Starbucks, the leading coffee retailer has been struggling amidst a faltering US economy, its own rapid growth and increased competition from cheaper rivals. In the first three months of 2008 its net income fell to $108.7m (£54.7m) down 28% from the same period of 2007. Its stock price has been falling steadily for the past two years (see exhibit 1). The stock has plunged more than 46% over the past year due to concerns about the weak economy and increased competition.

Starbucks stock price chart
Exhibit 1: Stock performance graph of Starbucks for past five years (NASDAQ: SBUX)

Slowing down US Expansion plans

In July 2008, it announced closing of 600 of its stores (company-operated) across various locations in the U.S. Earlier, Starbucks had plans to shut only 100 of its stores, while 500 were on its internal watch list. Not great news for a company which revolutionized the coffee industry and transformed an everyday ordinary product into extraordinary business success. The reasons: Starbucks has struggled to maintain its differentiation in the face of growing competition. The company says its research shows it is not losing customers to competitors such as the privately-held Dunkin’ Doughnuts, but that consumers are simply not spending as much in Starbucks stores as they used to. The company had 125 stores when it went public in 1992, now has over 15,000 stores in 44 countries. The stores which are being closed are not profitable and are not expected to be profitable in future.

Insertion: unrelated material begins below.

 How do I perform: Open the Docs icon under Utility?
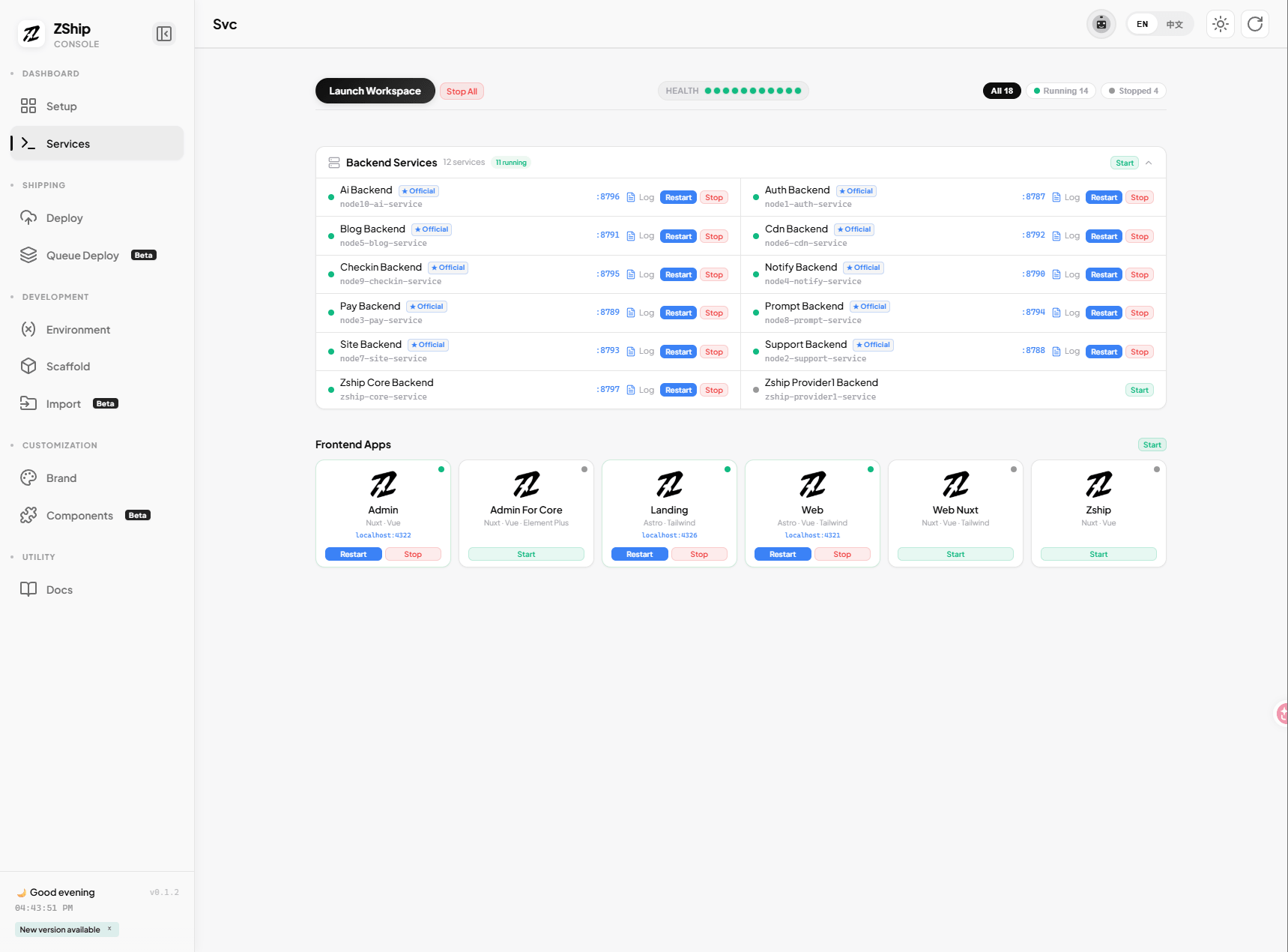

Starbucks forced to change strategy

Starbucks has always followed a strategy to blanket a region with its new stores. This means that by opening multiple stores in the same street or close by locations, it could reduce the customers’ rush in one store and also increase its revenues through new stores. This helped the company to reduce its distribution costs and the waiting time for customers in its stores, thereby increasing the number of customers. When a new store opens nearby, between 25 to 30% of revenue is cannibalized. Shutting down the stores would help return lost revenues.

Out of the 600 stores being closed, 70% had opened after start of 2006 which implies that Starbucks is closing down 19% of U.S. company-operated stores that opened in the last two years. Around 12,000 of its workforce will be affected by the closings.

Will Starbucks regain its past success?

Starbucks wants to turnaround its business by providing customers with the distinctive ‘Starbucks Experience’ and building on Starbucks legacy of innovation. Howard Schultz returned in early January 2008 as Chairman and Chief Executive and laid out several new “customer-focused” initiatives and a restructuring plan to restore an authentic coffeehouse experience back to its’ stores. Read
management case study (PDF file) on Starbucks’ Turnaround Strategy and restructuring plans. So will Starbucks be able to recreate its magic? Perhaps a recent news item that coffee can do more than just wake one up in the mornings and prevent auto-immune diseases such as lupus and rheumatoid arthritis (perhaps also cure multiple sclerosis) will help bring in more customers to Starbucks.